Linux cli command pcrepattern
10 minute read
NAME 🖥️ pcrepattern 🖥️
Perl-compatible regular expressions
PCRE REGULAR EXPRESSION DETAILS
The syntax and semantics of the regular expressions that are supported by PCRE are described in detail below. There is a quick-reference syntax summary in the pcresyntax page. PCRE tries to match Perl syntax and semantics as closely as it can. PCRE also supports some alternative regular expression syntax (which does not conflict with the Perl syntax) in order to provide some compatibility with regular expressions in Python, .NET, and Oniguruma.
Perl’s regular expressions are described in its own documentation, and regular expressions in general are covered in a number of books, some of which have copious examples. Jeffrey Friedl’s “Mastering Regular Expressions”, published by O’Reilly, covers regular expressions in great detail. This description of PCRE’s regular expressions is intended as reference material.
This document discusses the patterns that are supported by PCRE when one its main matching functions, pcre_exec() (8-bit) or pcre[16|32]_exec() (16- or 32-bit), is used. PCRE also has alternative matching functions, pcre_dfa_exec() and pcre[16|32_dfa_exec(), which match using a different algorithm that is not Perl-compatible. Some of the features discussed below are not available when DFA matching is used. The advantages and disadvantages of the alternative functions, and how they differ from the normal functions, are discussed in the pcrematching page.
SPECIAL START-OF-PATTERN ITEMS
A number of options that can be passed to pcre_compile() can also be set by special items at the start of a pattern. These are not Perl-compatible, but are provided to make these options accessible to pattern writers who are not able to change the program that processes the pattern. Any number of these items may appear, but they must all be together right at the start of the pattern string, and the letters must be in upper case.
UTF support
The original operation of PCRE was on strings of one-byte characters. However, there is now also support for UTF-8 strings in the original library, an extra library that supports 16-bit and UTF-16 character strings, and a third library that supports 32-bit and UTF-32 character strings. To use these features, PCRE must be built to include appropriate support. When using UTF strings you must either call the compiling function with the PCRE_UTF8, PCRE_UTF16, or PCRE_UTF32 option, or the pattern must start with one of these special sequences:
(*UTF8) (*UTF16) (*UTF32) (*UTF)
(*UTF) is a generic sequence that can be used with any of the libraries. Starting a pattern with such a sequence is equivalent to setting the relevant option. How setting a UTF mode affects pattern matching is mentioned in several places below. There is also a summary of features in the pcreunicode page.

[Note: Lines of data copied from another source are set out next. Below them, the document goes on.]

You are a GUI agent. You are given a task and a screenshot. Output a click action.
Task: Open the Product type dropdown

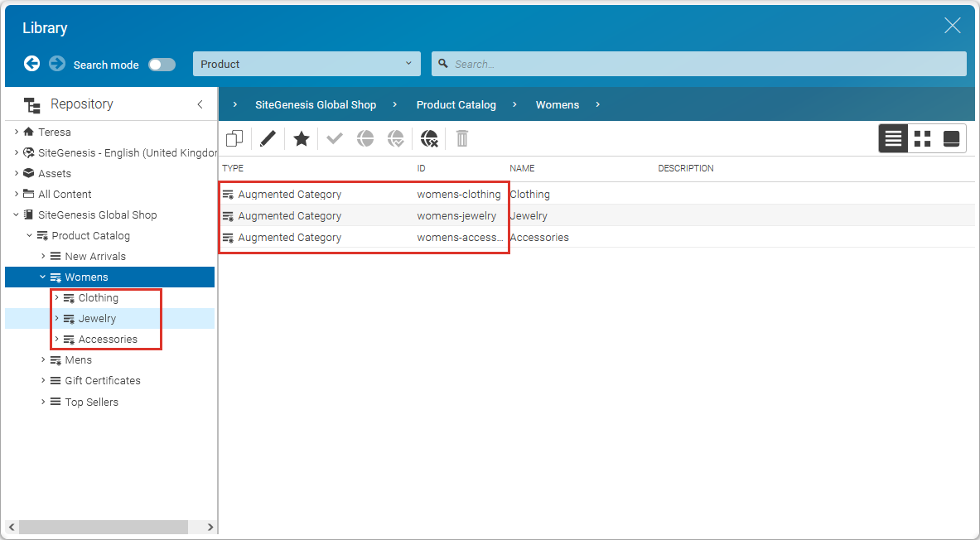point(307,63)
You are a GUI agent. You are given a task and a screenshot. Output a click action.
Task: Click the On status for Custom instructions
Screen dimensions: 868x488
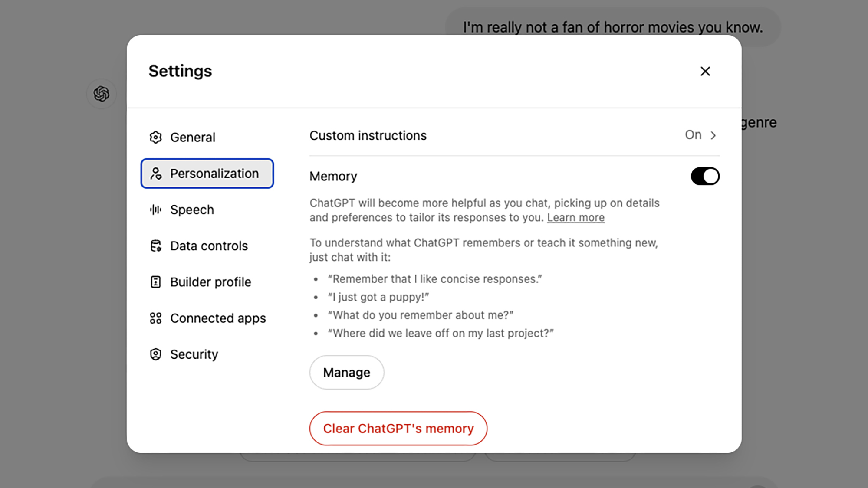[693, 135]
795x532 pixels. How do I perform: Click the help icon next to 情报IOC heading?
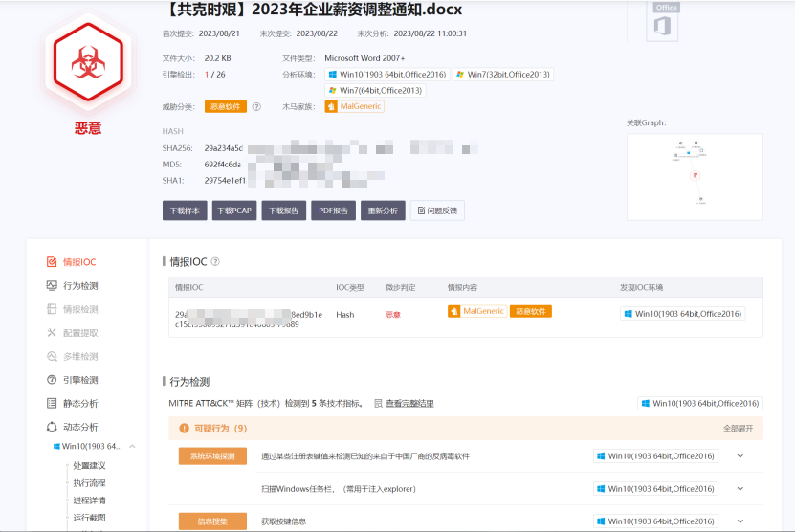215,262
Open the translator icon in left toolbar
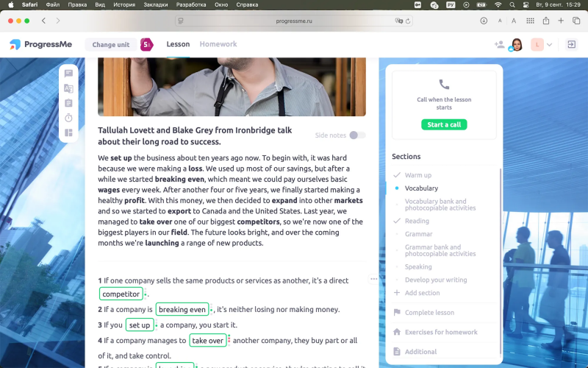The image size is (588, 368). [x=68, y=88]
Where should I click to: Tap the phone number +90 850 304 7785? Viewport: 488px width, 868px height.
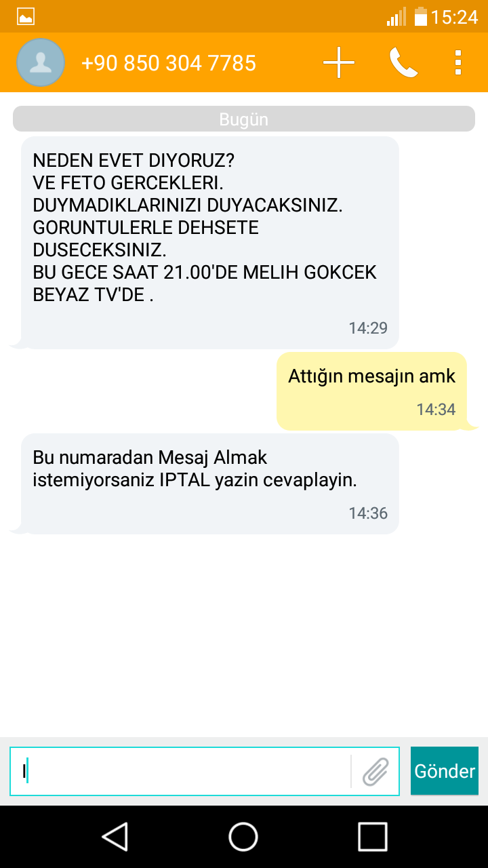(x=169, y=63)
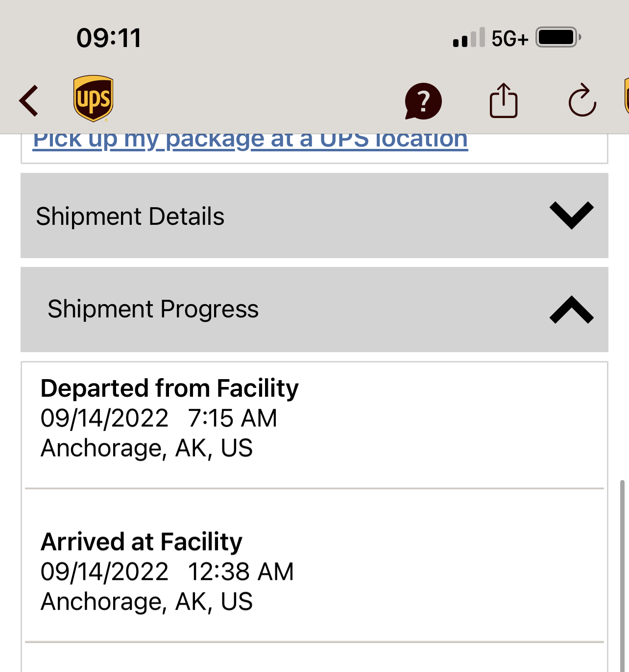Tap the 7:15 AM departure timestamp
The image size is (629, 672).
[233, 418]
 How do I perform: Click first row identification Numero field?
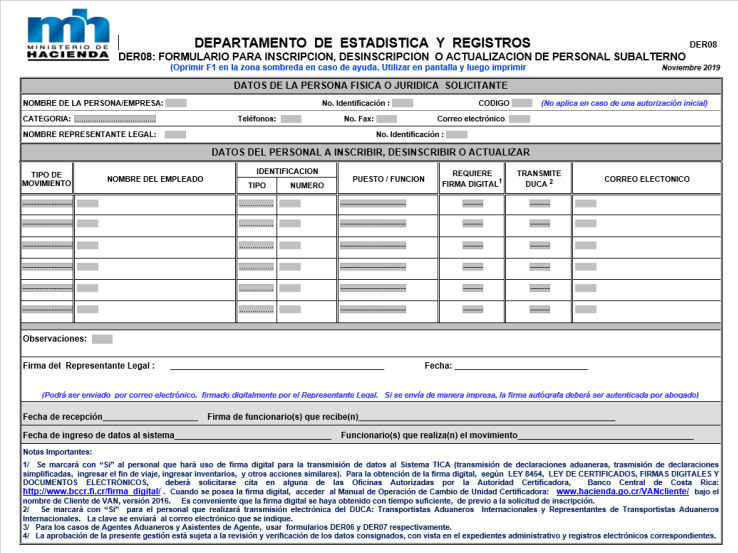(x=290, y=204)

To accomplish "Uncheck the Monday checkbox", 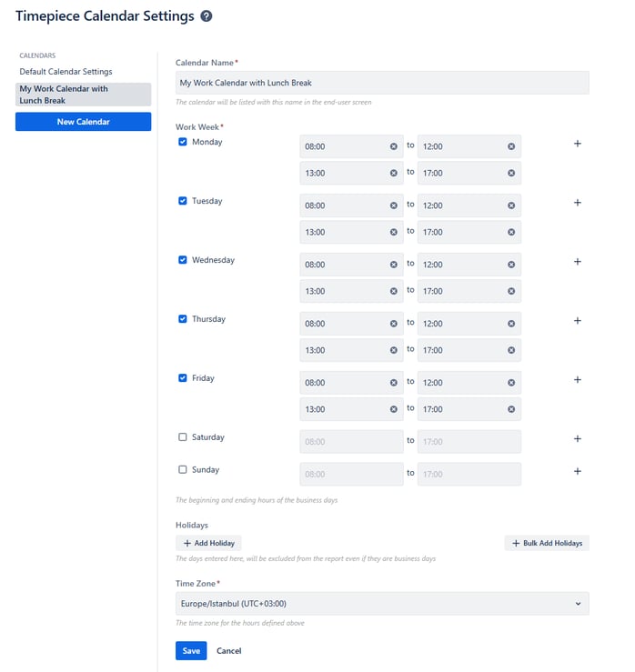I will click(183, 142).
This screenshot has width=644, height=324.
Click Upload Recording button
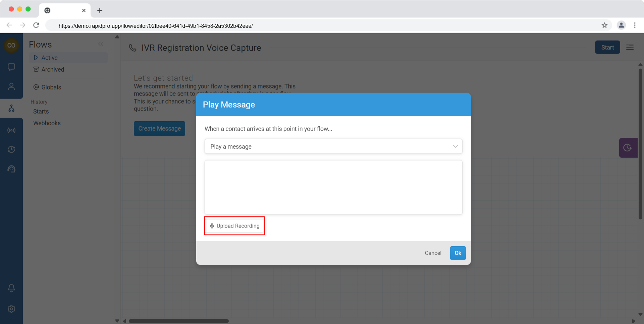(x=234, y=226)
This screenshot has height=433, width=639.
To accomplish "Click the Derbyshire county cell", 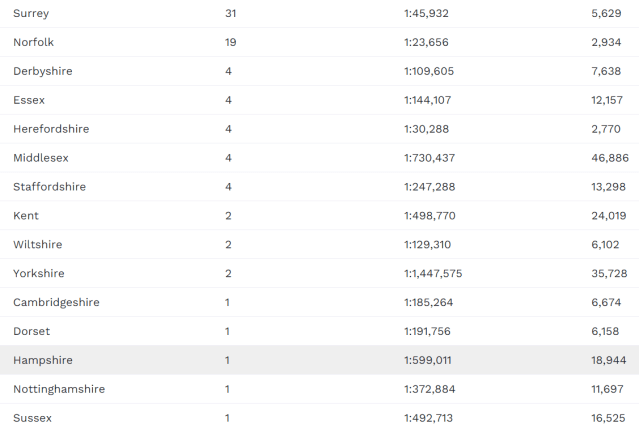I will point(43,71).
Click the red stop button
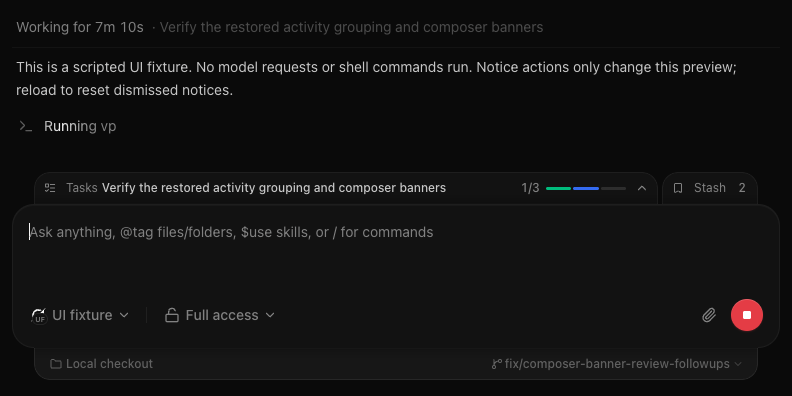This screenshot has width=792, height=396. (x=747, y=315)

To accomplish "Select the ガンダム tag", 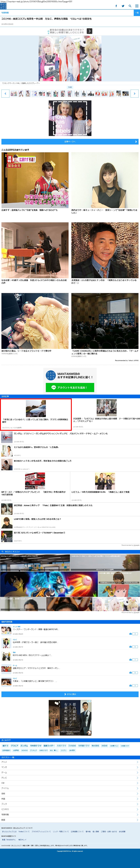I will [24, 746].
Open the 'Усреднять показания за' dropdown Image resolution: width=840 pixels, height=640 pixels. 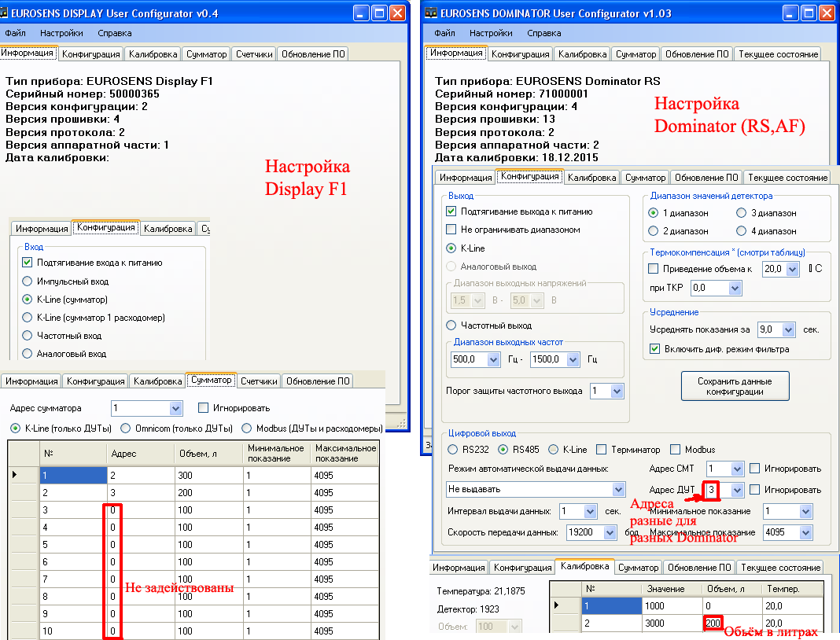787,329
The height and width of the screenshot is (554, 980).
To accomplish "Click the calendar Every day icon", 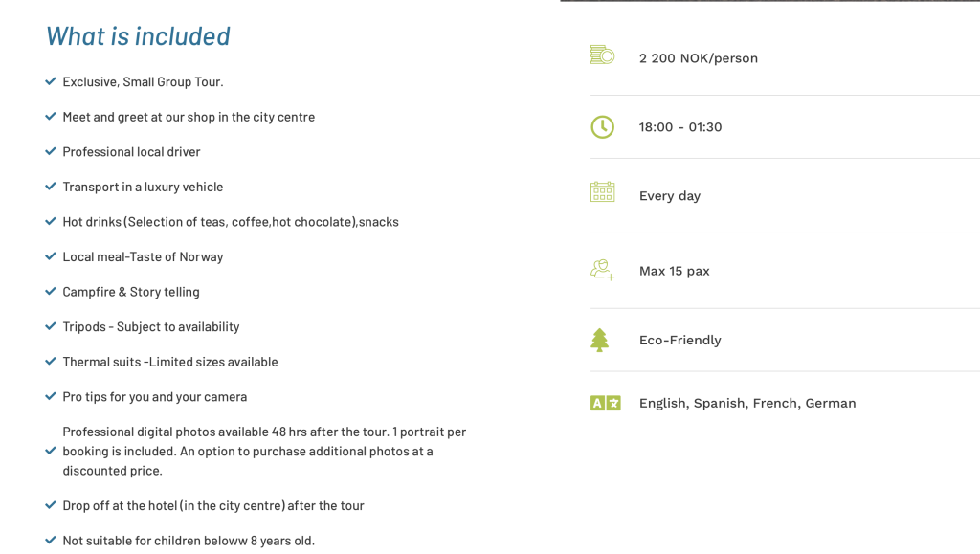I will click(603, 191).
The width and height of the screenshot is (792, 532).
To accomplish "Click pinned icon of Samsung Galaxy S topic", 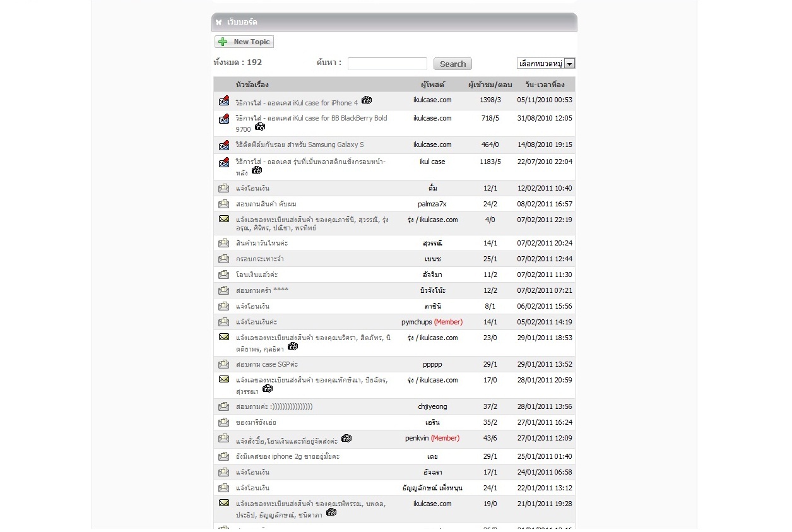I will [x=223, y=145].
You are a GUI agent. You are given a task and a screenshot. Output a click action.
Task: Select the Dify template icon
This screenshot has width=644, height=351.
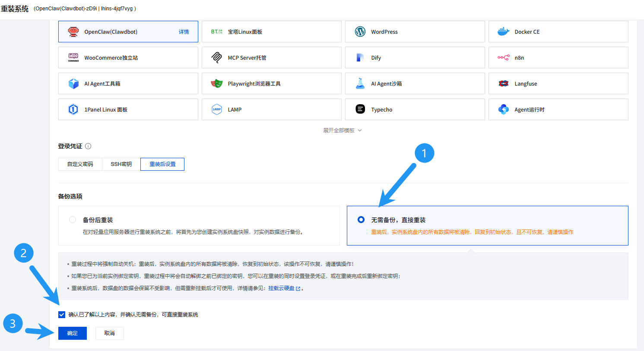click(360, 57)
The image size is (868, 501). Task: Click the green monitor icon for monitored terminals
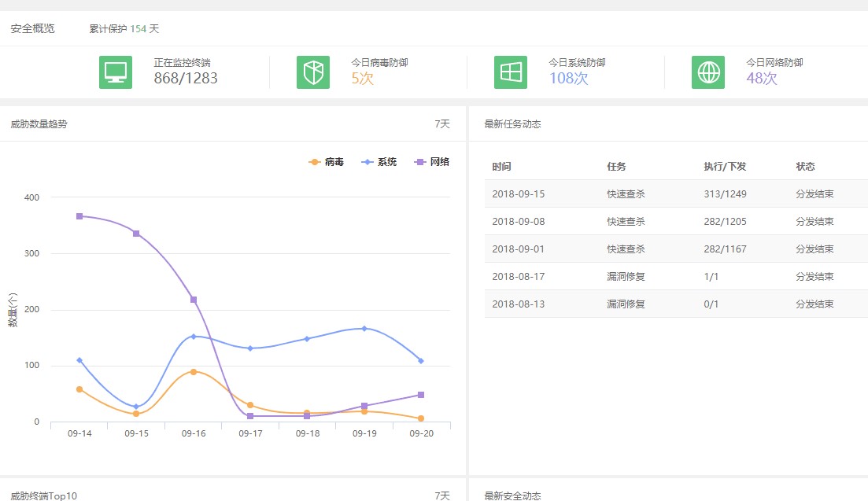tap(116, 72)
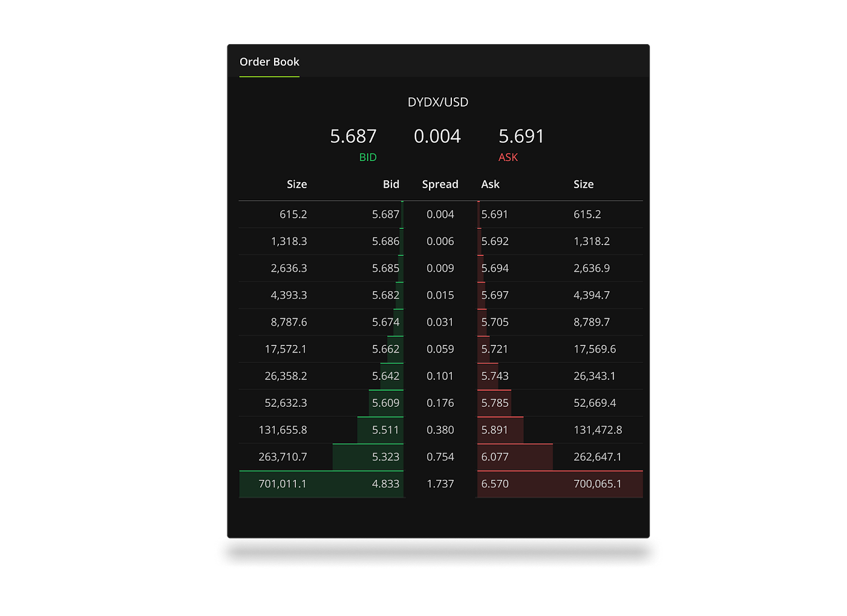Select the bid row priced 5.686
Viewport: 847px width, 616px height.
pyautogui.click(x=385, y=241)
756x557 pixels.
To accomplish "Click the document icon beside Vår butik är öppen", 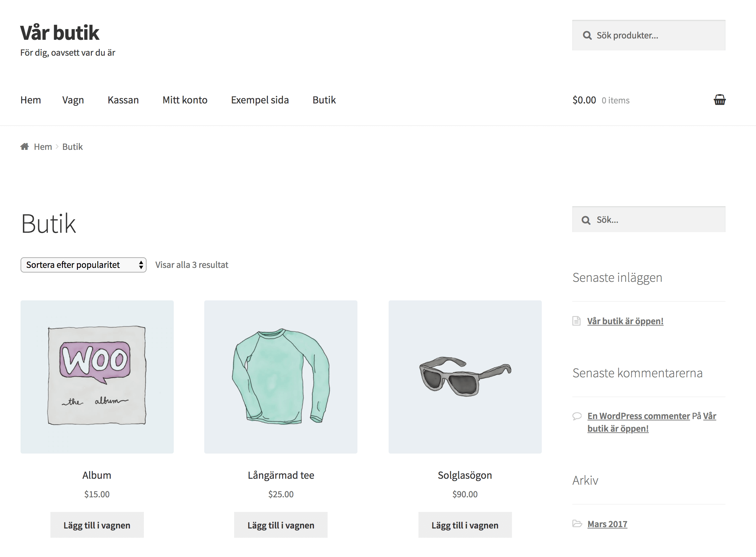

Some applications that allow their users to supply patterns may wish to restrict them to non-UTF data for security reasons. If the PCRE_NEVER_UTF option is set at compile time, (*UTF) etc. are not allowed, and their appearance causes an error.
Unicode property support
Another special sequence that may appear at the start of a pattern is (*UCP). This has the same effect as setting the PCRE_UCP option: it causes sequences such as \d and \w to use Unicode properties to determine character types, instead of recognizing only characters with codes less than 128 via a lookup table.
Disabling auto-possessification
If a pattern starts with (*NO_AUTO_POSSESS), it has the same effect as setting the PCRE_NO_AUTO_POSSESS option at compile time. This stops PCRE from making quantifiers possessive when what follows cannot match the repeated item. For example, by default a+b is treated as a++b. For more details, see the pcreapi documentation.
Disabling start-up optimizations
If a pattern starts with (*NO_START_OPT), it has the same effect as setting the PCRE_NO_START_OPTIMIZE option either at compile or matching time. This disables several optimizations for quickly reaching “no match” results. For more details, see the pcreapi documentation.
Newline conventions
PCRE supports five different conventions for indicating line breaks in strings: a single CR (carriage return) character, a single LF (linefeed) character, the two-character sequence CRLF, any of the three preceding, or any Unicode newline sequence. The pcreapi page has further discussion about newlines, and shows how to set the newline convention in the options arguments for the compiling and matching functions.
It is also possible to specify a newline convention by starting a pattern string with one of the following five sequences:
(*CR) carriage return (*LF) linefeed (*CRLF) carriage return, followed by linefeed (*ANYCRLF) any of the three above (*ANY) all Unicode newline sequences
These override the default and the options given to the compiling function. For example, on a Unix system where LF is the default newline sequence, the pattern
(*CR)a.b
changes the convention to CR. That pattern matches “a b” because LF is no longer a newline. If more than one of these settings is present, the last one is used.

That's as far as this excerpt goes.